A report in the New York Times claims that the Vatican is unlikely to get on board with the June 18 decision by the US Conference of Catholic Bishops (USCCB) to move forward with drafting new Eucharist guidance.

The USCCB's decision is nearly directly related to President Joe Biden, the second Catholic President in US history, who has previously said that while he does not personally support abortion, he would not impose his religious beliefs on the wider American population, much to the chagrin of conservative Catholic bishops.

On June 21, Jason Horowitz of the New York Times noted that the Vatican’s “silence” after the USCCB vote on Friday “reflected that the pope and his top officials remained confident that the American conservatives would never actually pass such a doctrinal declaration on banning communion.”

Horowitz explains that Church law dictates for such a measure to pass, the bishops’ conference would need either unanimous support or two-thirds support and the Vatican’s approval.

"It's not going to get to that point," one senior Vatican official with knowledge of the thinking inside the Congregation for the Doctrine of the Faith, the church’s doctrinal watchdog, told Horowitz. "It's inconceivable."

January 20, 2021: Joe Biden is sworn in as president using a family bible. (Getty Images)

January 20, 2021: Joe Biden is sworn in as president using a family bible. (Getty Images)

The same day that the USCCB voted to move forward with its draft, more than 60 Catholic Democratic members of US Congress signed a statement, drafted in part by Irish American Representative Brendan Boyle, which said: "The Sacrament of Holy Communion is central to the life of practicing Catholics, and the weaponization of the Eucharist to Democratic lawmakers for their support of a woman’s safe and legal access to abortion is contradictory. "

It added: "We solemnly urge you to not move forward and deny this most holy of all sacraments, the source and the summit of the whole work of the gospel over one issue."

On Saturday, when President Biden was asked about the USCCB’s vote, he replied: “That’s a private matter. And I don’t think that’s going to happen.”

In 2012, speaking during the Vice Presidential debate against Paul Ryan, Joe Biden said: "With regard to abortion, I accept my church's position that life begins at conception, that's the church's judgment, I accept it in my personal life.

"But I refuse to impose it on equally devout Christians and Muslims and Jews and I just refuse to impose that on others, unlike my friend here, the congressman.

"I do not believe that we have a right to tell other people that women can't control their body. It's a decision between them and their doctor, in my view. And the Supreme Court--I'm not going to interfere with that."

Elsewhere, Kathleen Kennedy Townsend, the niece of the first Catholic US President John F. Kennedy, co-authored a piece entitled "Conservative Bishops’ Attack on Biden Is an Attack on the Majority of U.S. Catholics" for The New Republic with Patrick Whelan, which was published on June 21.

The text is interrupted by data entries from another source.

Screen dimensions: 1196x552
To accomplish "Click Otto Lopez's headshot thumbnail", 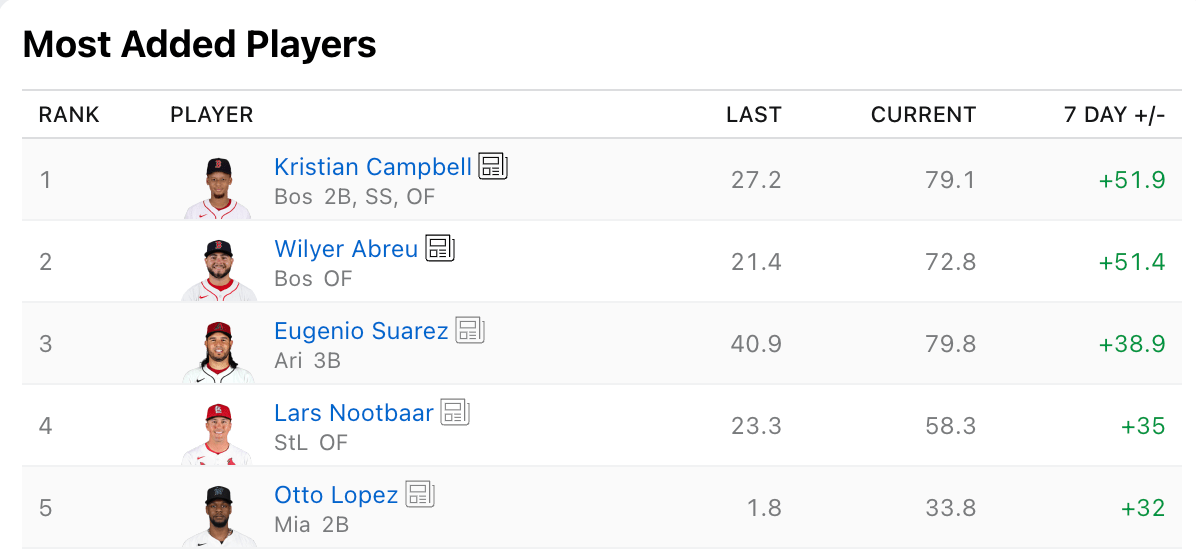I will (219, 514).
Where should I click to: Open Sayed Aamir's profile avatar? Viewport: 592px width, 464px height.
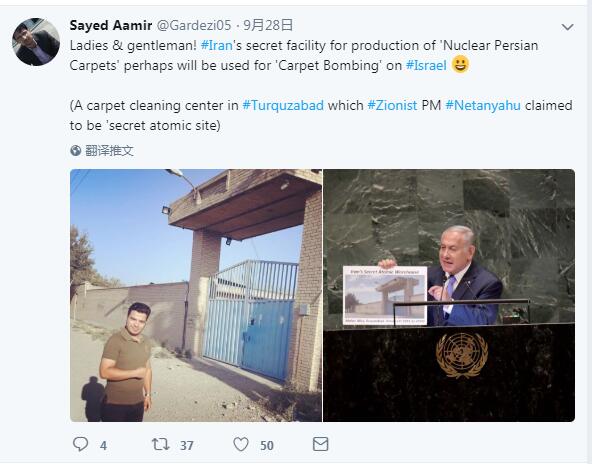[x=36, y=42]
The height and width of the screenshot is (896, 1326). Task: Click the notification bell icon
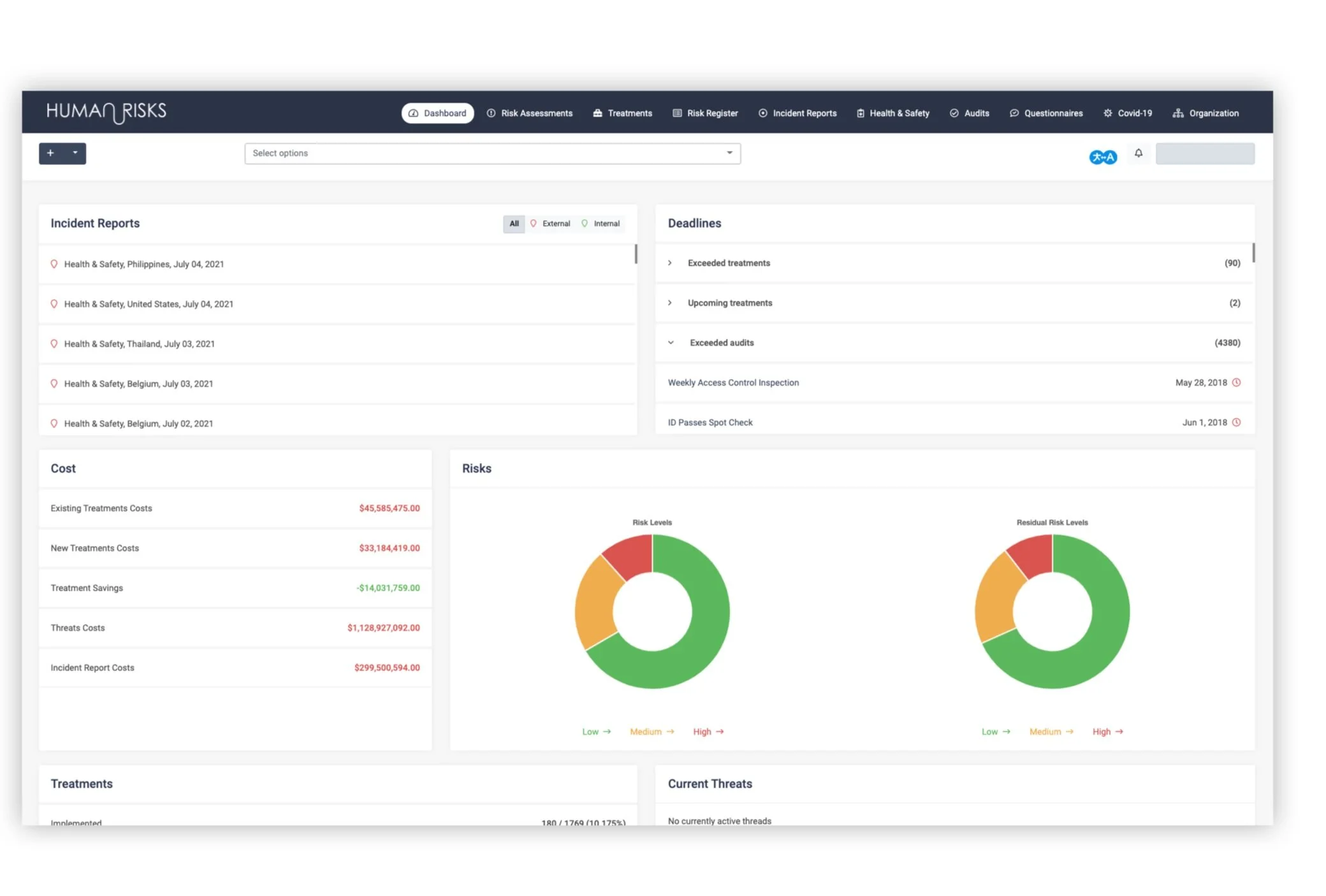tap(1138, 153)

Their piece says in part: "Rather than questioning one another’s faith or respect for the sacredness of life, they [the USCCB] should follow the lead of Pope Francis and give glory to God by reaching out to our Catholic president in pursuit of the common good."

Despite the speculation that the Vatican is unlikely to support the USCCB's actions, as well as the pushback from leading Catholic Democrats, Bishop Kevin C. Rhoades, who chairs the USCCB doctrine committee, explained the next steps to Our Sunday Visitor, where is he a member of the Board of Directors.

He said: “In our current time and culture, there is a temptation to privatize our faith or to separate our celebration and reception of holy Communion from our responsibility to live in communion with the Church and to live lives that are consistent with the deep meaning of the Eucharist, the sacrament of charity.”

Rhoades noted that “we will be in consultation with the Vatican Congregation for the Doctrine of the Faith during this process since this will be a teaching document on the Eucharist.”

He later added: “I am hopeful that, come November, there will be an even larger number of bishops who will support the document that we will have prepared.”